──────── TASK MATERIAL ────────

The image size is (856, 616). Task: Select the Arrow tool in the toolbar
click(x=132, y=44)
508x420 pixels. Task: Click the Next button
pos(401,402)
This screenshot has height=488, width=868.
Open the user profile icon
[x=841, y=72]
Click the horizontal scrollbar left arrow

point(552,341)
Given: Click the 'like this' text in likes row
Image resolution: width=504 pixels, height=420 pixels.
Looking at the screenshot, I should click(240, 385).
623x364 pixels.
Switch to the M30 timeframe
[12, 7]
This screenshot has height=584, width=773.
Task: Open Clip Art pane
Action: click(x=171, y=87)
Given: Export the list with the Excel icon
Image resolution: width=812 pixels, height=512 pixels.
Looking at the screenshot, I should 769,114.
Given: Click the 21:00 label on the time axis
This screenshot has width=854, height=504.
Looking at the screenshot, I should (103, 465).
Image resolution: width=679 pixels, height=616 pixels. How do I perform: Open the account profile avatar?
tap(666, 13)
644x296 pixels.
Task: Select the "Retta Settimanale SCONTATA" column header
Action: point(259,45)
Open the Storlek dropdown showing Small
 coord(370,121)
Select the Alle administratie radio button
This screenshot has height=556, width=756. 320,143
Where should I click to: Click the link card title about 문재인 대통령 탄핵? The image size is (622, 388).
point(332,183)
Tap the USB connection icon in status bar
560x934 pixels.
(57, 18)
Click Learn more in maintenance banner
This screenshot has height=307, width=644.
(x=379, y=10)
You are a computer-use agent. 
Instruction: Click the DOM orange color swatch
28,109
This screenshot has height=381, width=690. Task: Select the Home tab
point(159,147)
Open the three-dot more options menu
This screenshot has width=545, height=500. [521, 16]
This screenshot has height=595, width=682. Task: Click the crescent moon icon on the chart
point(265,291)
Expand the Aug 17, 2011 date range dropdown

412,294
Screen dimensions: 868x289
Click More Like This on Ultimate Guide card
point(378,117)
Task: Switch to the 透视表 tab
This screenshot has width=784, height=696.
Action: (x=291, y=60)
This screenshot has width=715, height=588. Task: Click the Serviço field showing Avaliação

────────

AIM OF THE EXERCISE ::
Looking at the entries, state how many lines hold the string "Given", with the number as the sole reply.

SOLVED PROBLEM ::
3